OpenSSH Machine-in-the-Middle Vulnerability When VerifyHostKeyDNS is Enabled

A vulnerability exists in OpenSSH versions 6.8p1 through 9.9p1, allowing a machine-in-the-middle (MitM) attack on the OpenSSH client. This vulnerability is triggered when the VerifyHostKeyDNS option is enabled, which is not the default setting. The issue arises from a logic error in how OpenSSH handles error codes during host key verification, enabling an attacker to impersonate a legitimate server and bypass identity checks. For the attack to succeed, the attacker must first exhaust the client's memory, increasing the complexity of the exploitation.

Impact

Exploitation allows an attacker to impersonate a server, bypassing identity verification and potentially leading to interception or manipulation of data in what is assumed to be a secure SSH connection.
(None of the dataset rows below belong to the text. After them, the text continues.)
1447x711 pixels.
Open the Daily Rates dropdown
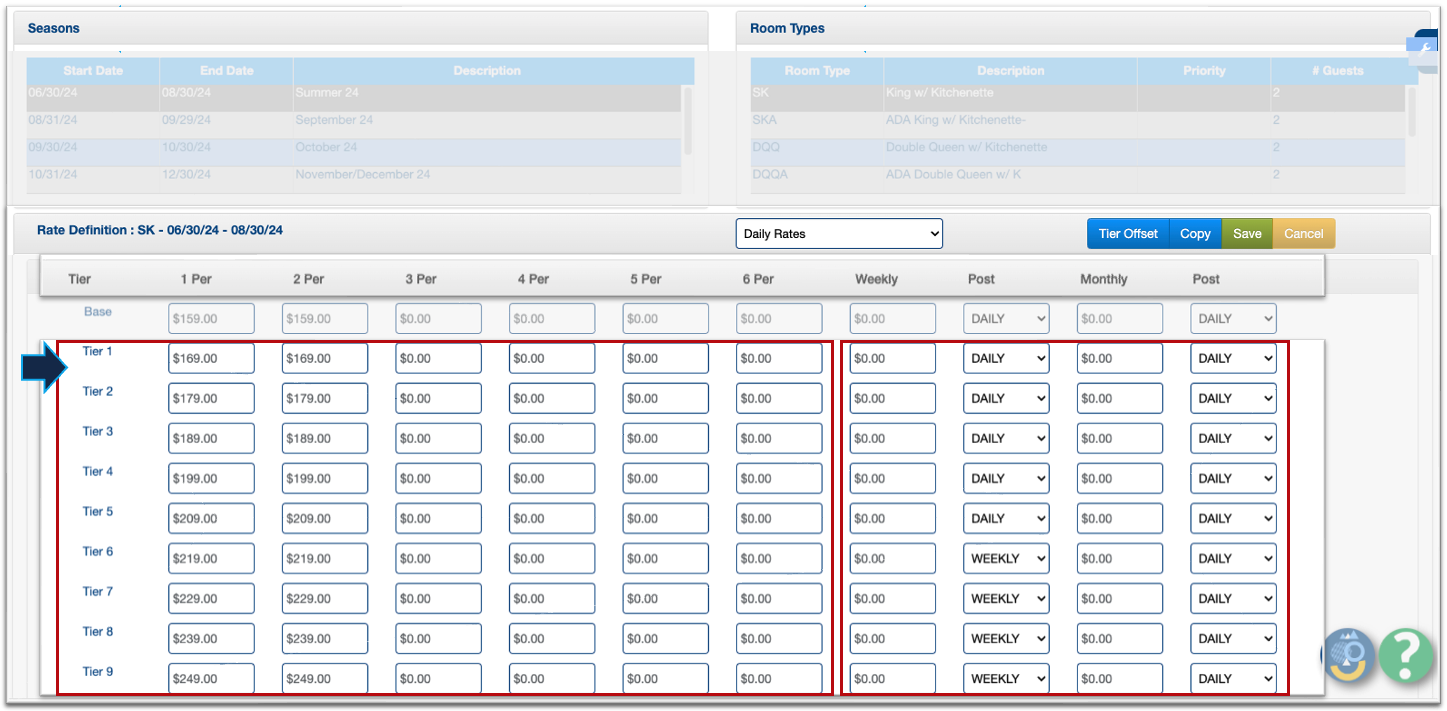click(839, 234)
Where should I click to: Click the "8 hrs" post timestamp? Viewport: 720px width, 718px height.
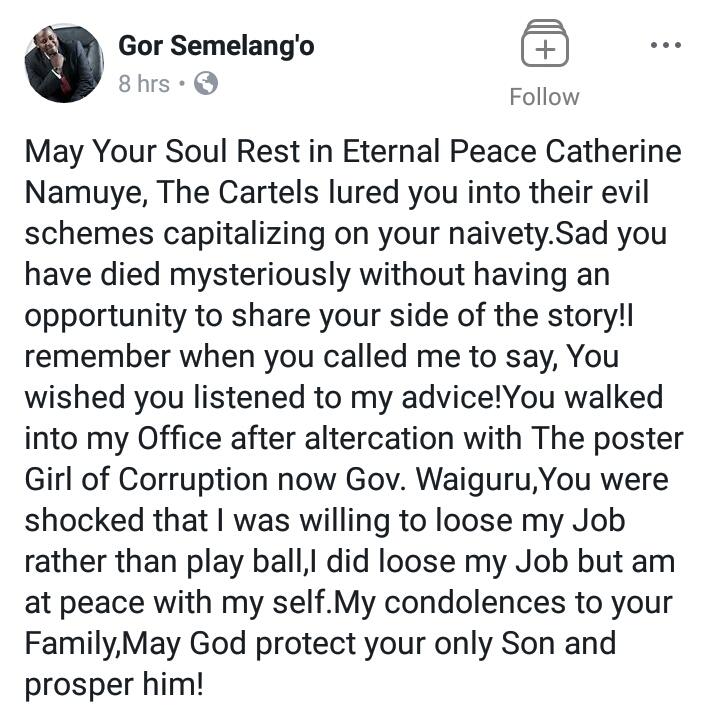tap(144, 84)
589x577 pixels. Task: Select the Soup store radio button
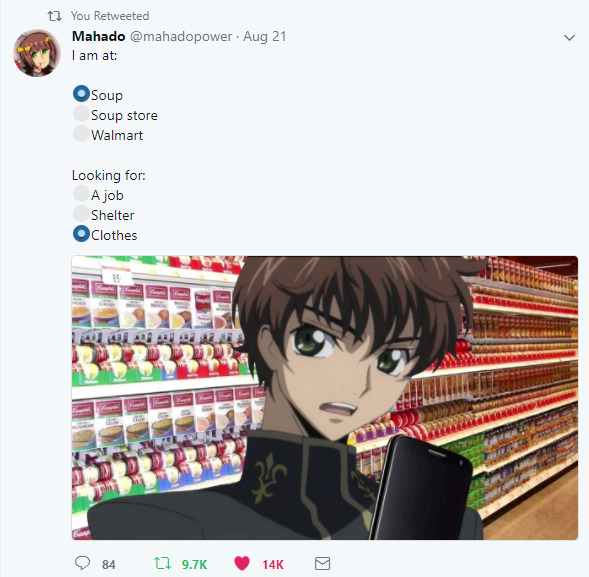coord(81,114)
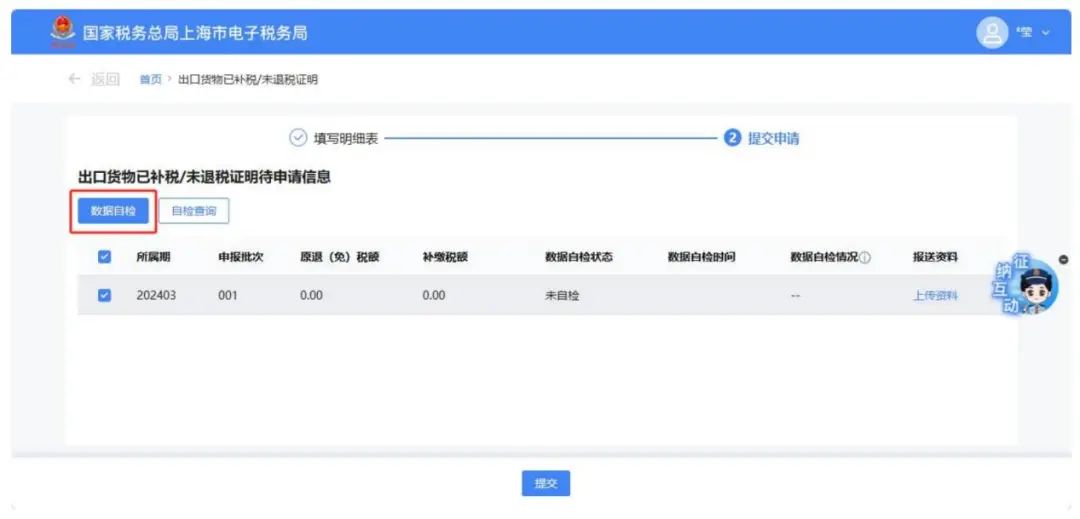
Task: Expand the user account dropdown chevron
Action: [x=1046, y=33]
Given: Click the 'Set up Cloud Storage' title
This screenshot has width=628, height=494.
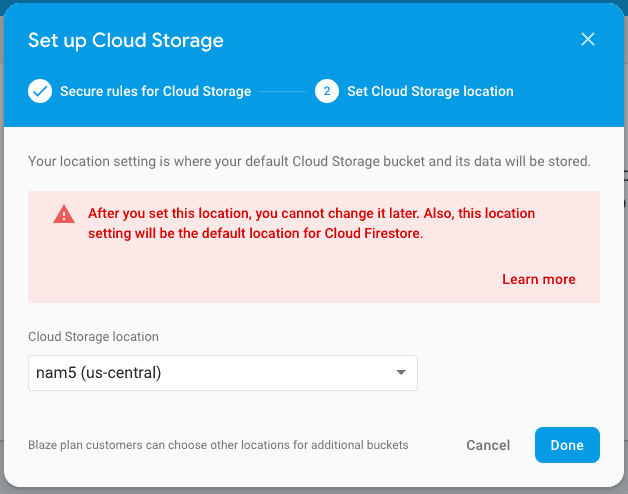Looking at the screenshot, I should pyautogui.click(x=126, y=41).
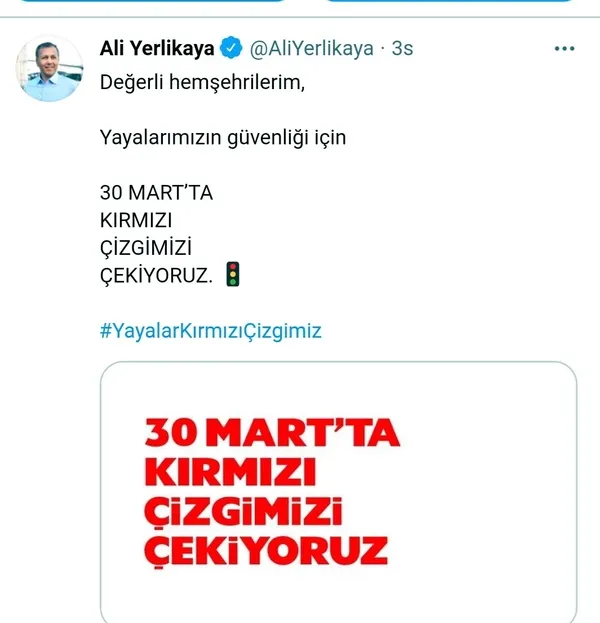Click the 'KIRMIZI' line in tweet text
Image resolution: width=600 pixels, height=623 pixels.
pos(136,220)
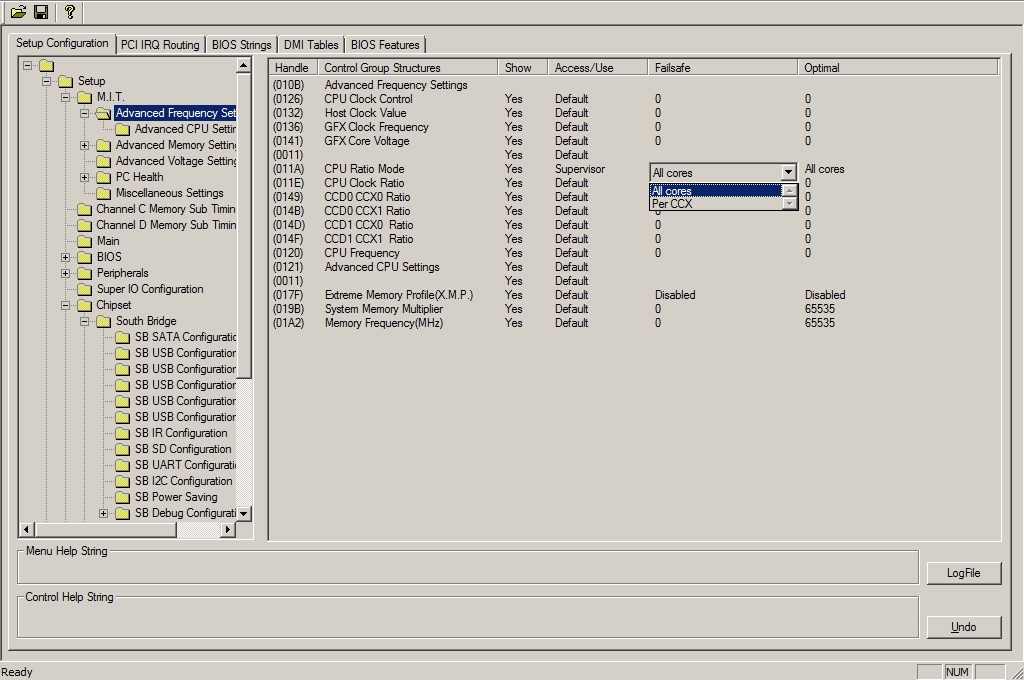1024x680 pixels.
Task: Select the Extreme Memory Profile(X.M.P.) row
Action: tap(398, 295)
This could allow interception of credentials or hijacking of sessions, with the possibility of lateral movement across servers and exfiltration of sensitive information, such as database credentials.

Reproduction

The vulnerability can be reproduced by enabling the VerifyHostKeyDNS option on an OpenSSH client version 9.6p1 or earlier. When the client connects to an SSH server, an attacker can impersonate the server by exhausting the client's memory, causing the SSH key verification process to fail. This can be done by sending a large fake host key that consumes memory, taking advantage of the client's error handling.

Remediation

Users can upgrade to OpenSSH version 9.9p2, which addresses this vulnerability. Instructions for applying this update are available on the Red Hat Customer Portal.